++++ Exercise data

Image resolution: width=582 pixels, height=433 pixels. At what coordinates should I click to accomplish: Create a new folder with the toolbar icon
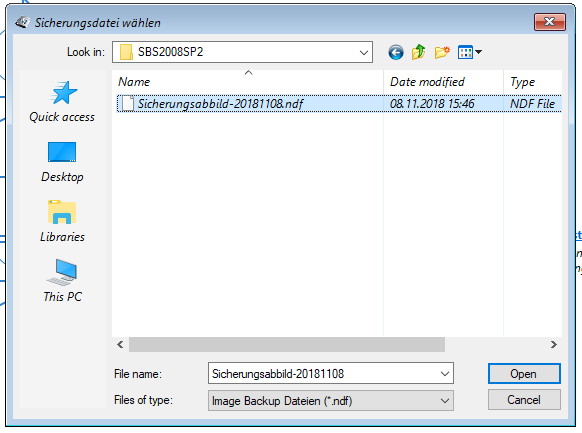(x=442, y=52)
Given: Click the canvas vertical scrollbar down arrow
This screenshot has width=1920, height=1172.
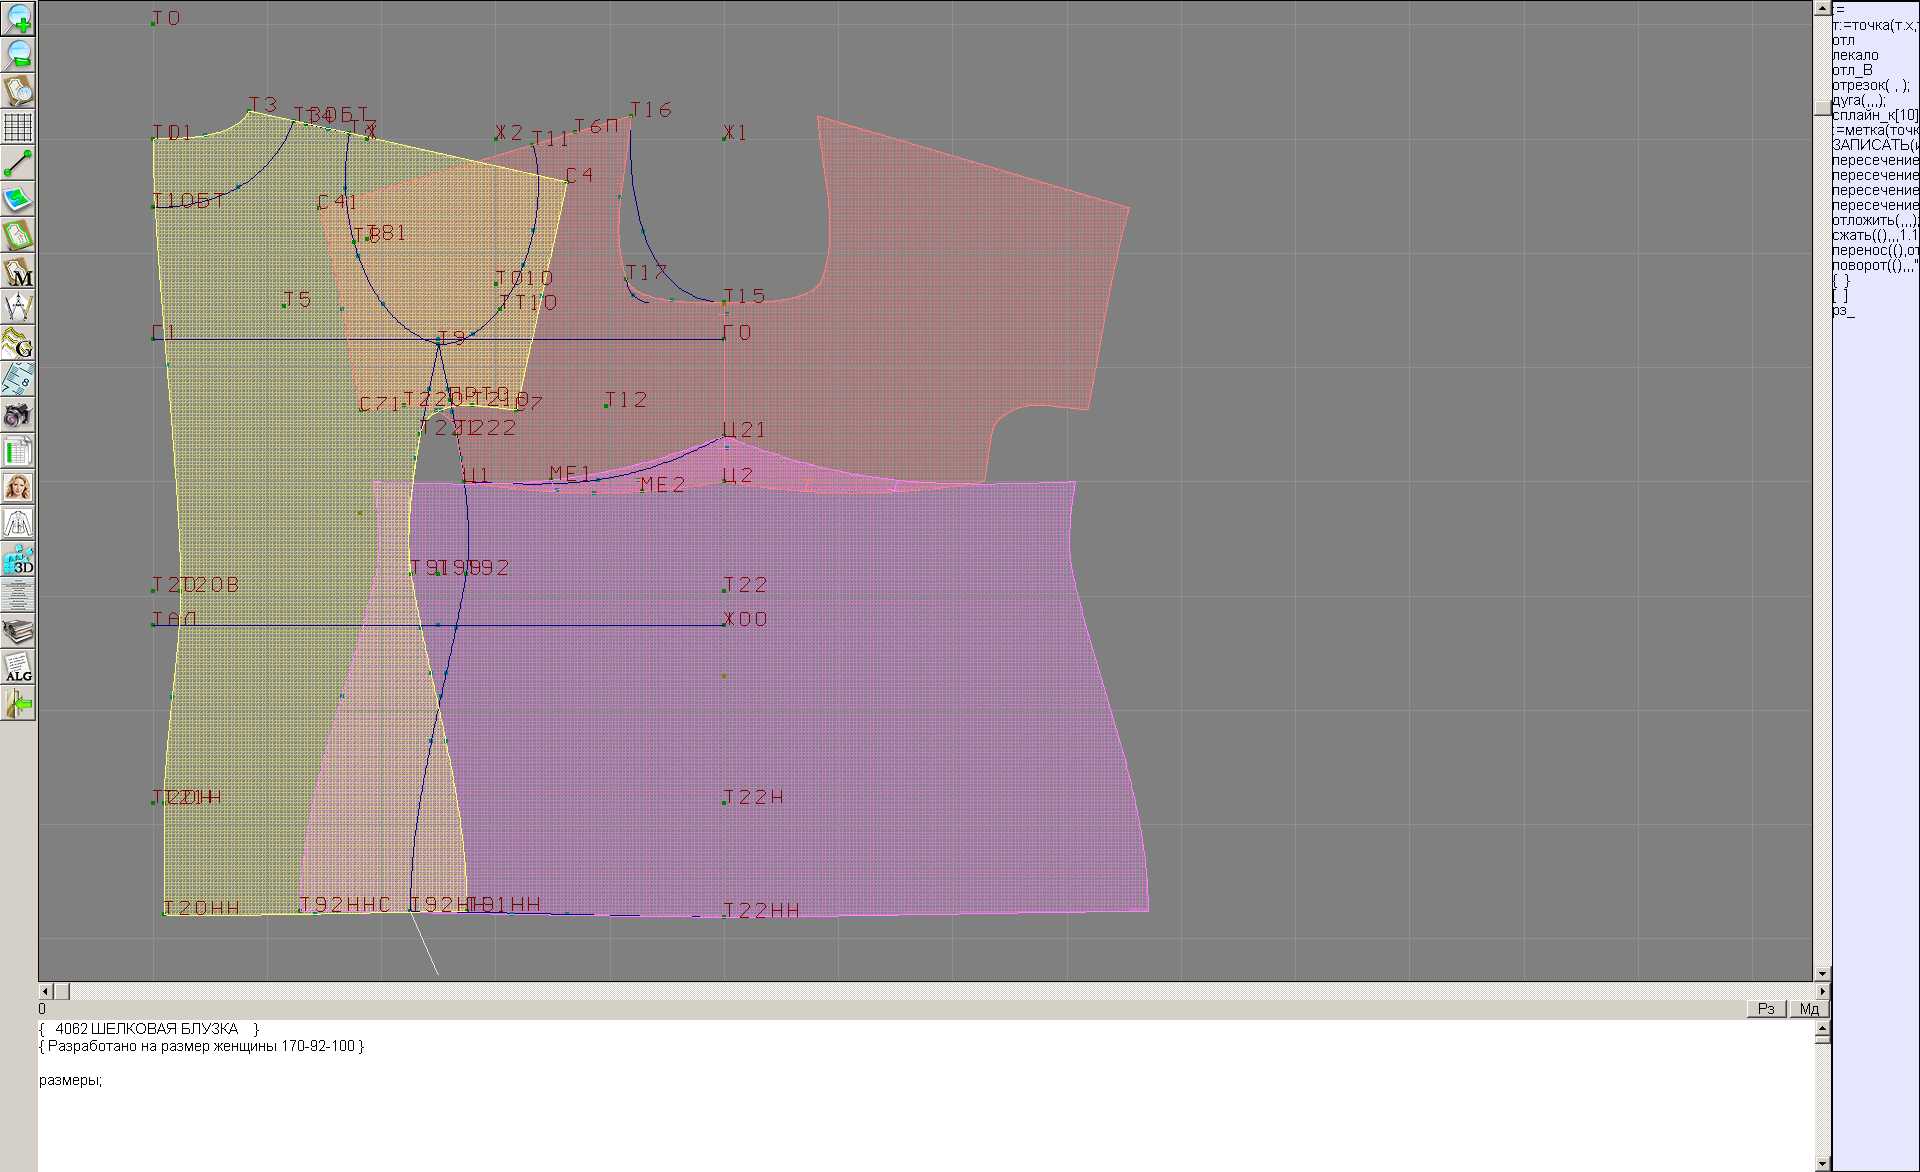Looking at the screenshot, I should pos(1822,973).
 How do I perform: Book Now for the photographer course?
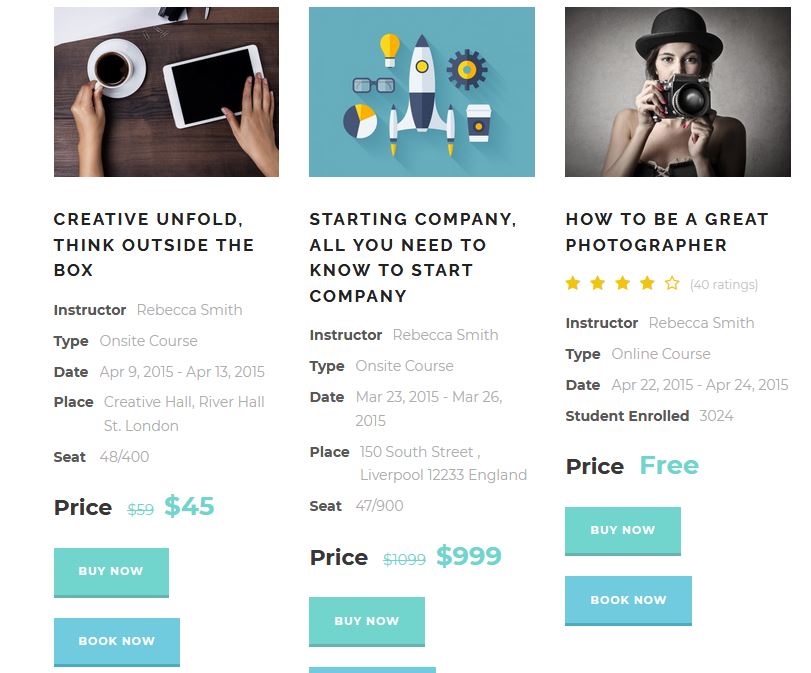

++++++++

## Set task
Reproduce every line above verbatim, omitting the pictures.

## Correct result
Image resolution: width=582 pixels, height=433 pixels. At what coordinates should I click to accomplish: Create a new folder with the toolbar icon
(x=442, y=52)
Given: Click the canvas vertical scrollbar down arrow
This screenshot has width=1920, height=1172.
Looking at the screenshot, I should pos(1822,973).
 How do I perform: Book Now for the photographer course?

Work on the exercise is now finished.